Activity
The full listing, minus its pictures, should be printed again exactly as it stands.

━━━ Extracted records ━━━

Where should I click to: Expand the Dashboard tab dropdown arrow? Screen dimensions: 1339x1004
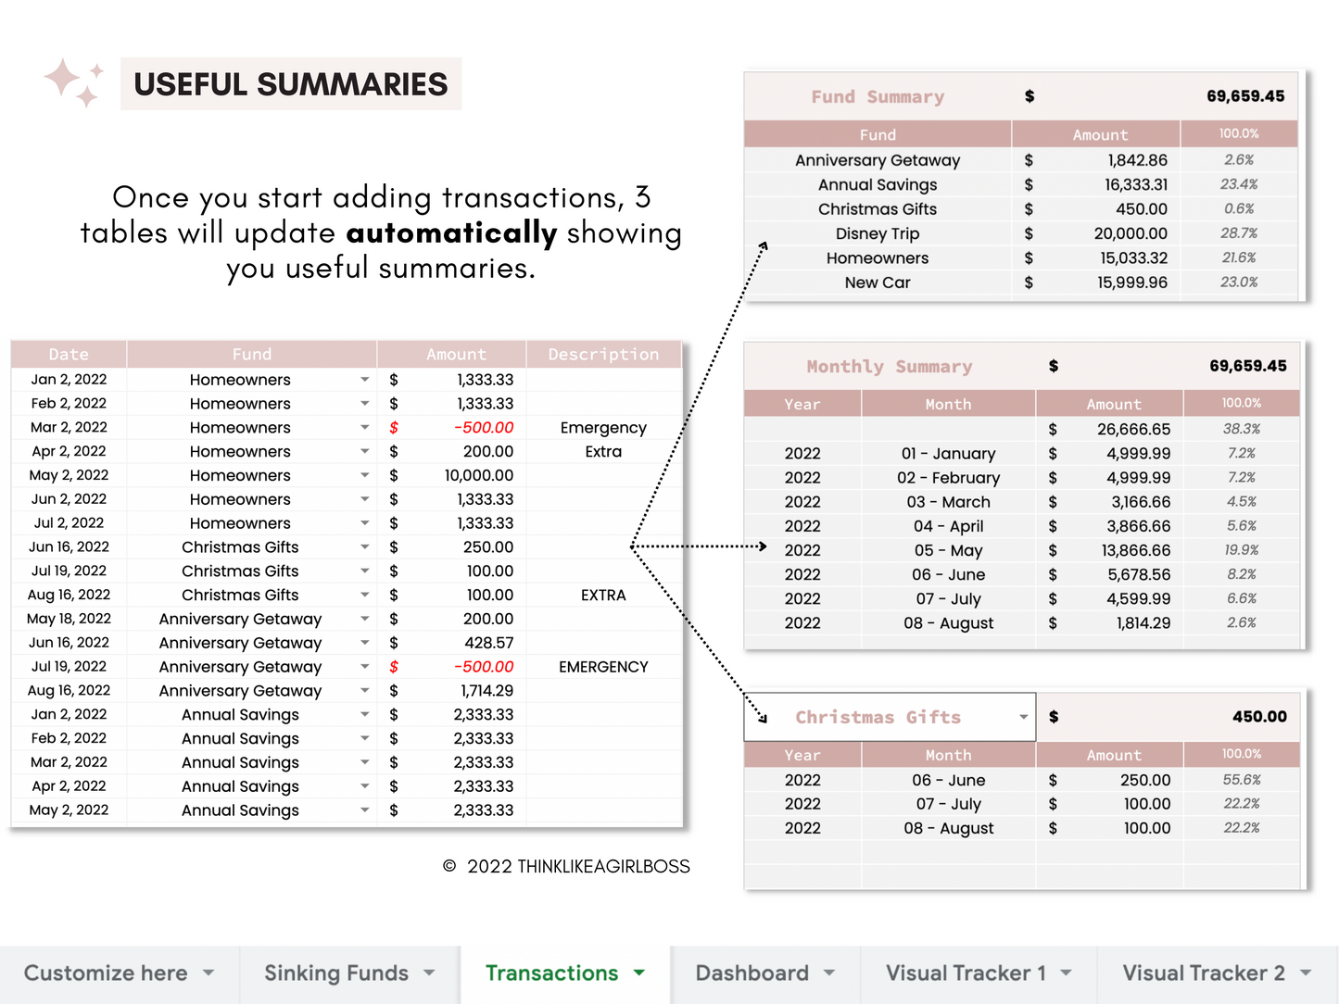click(827, 973)
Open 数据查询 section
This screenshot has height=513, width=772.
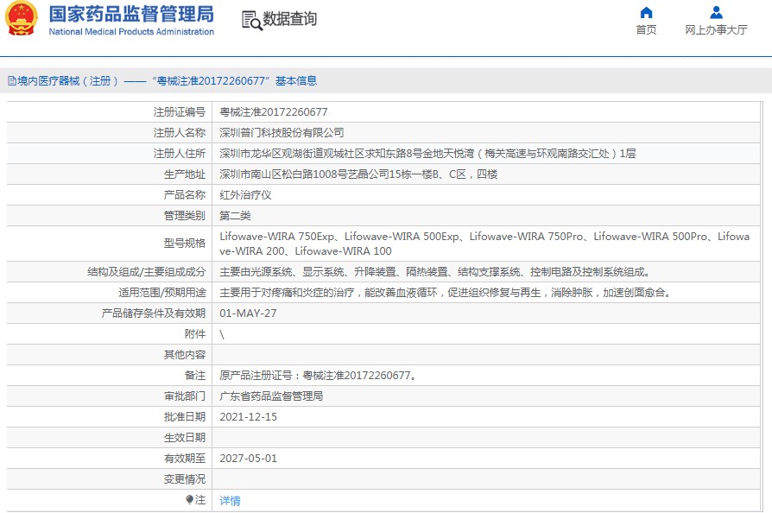click(289, 19)
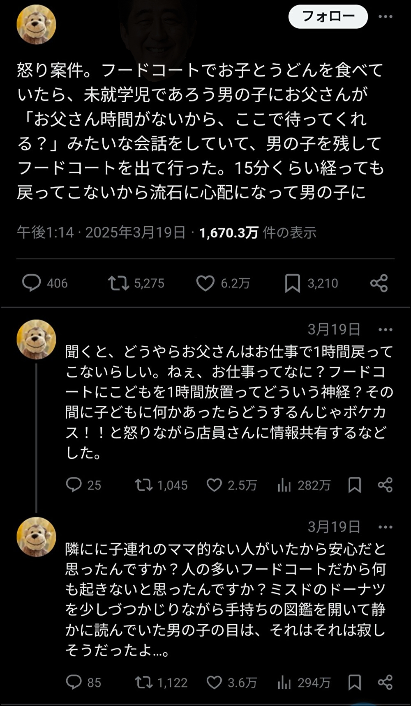This screenshot has width=411, height=706.
Task: Bookmark the main post with 3,210 saves
Action: tap(311, 283)
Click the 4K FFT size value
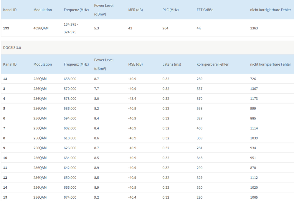Viewport: 294px width, 201px height. (199, 28)
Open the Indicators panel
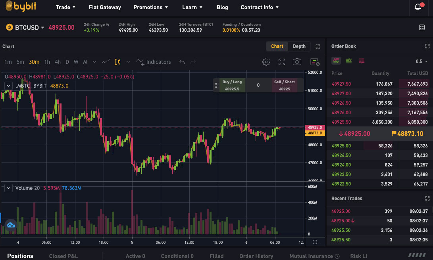 pyautogui.click(x=153, y=62)
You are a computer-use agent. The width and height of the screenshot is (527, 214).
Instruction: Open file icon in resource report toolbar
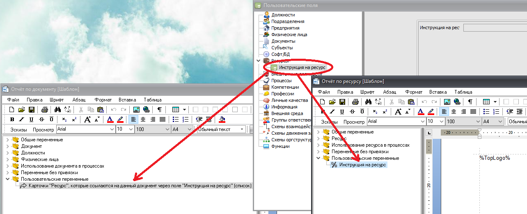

━━━

Task answer
Where should I click to: Expand the Dashboard tab dropdown arrow? Screen dimensions: 1339x1004
click(827, 973)
Open 数据查询 section
This screenshot has height=513, width=772.
click(289, 19)
This screenshot has width=411, height=706.
Task: Bookmark the main post with 3,210 saves
Action: tap(311, 283)
Click the 4K FFT size value
Viewport: 294px width, 201px height. (199, 28)
Open the Indicators panel
 pyautogui.click(x=153, y=62)
You are a computer-use agent. The width and height of the screenshot is (527, 214).
Instruction: Open file icon in resource report toolbar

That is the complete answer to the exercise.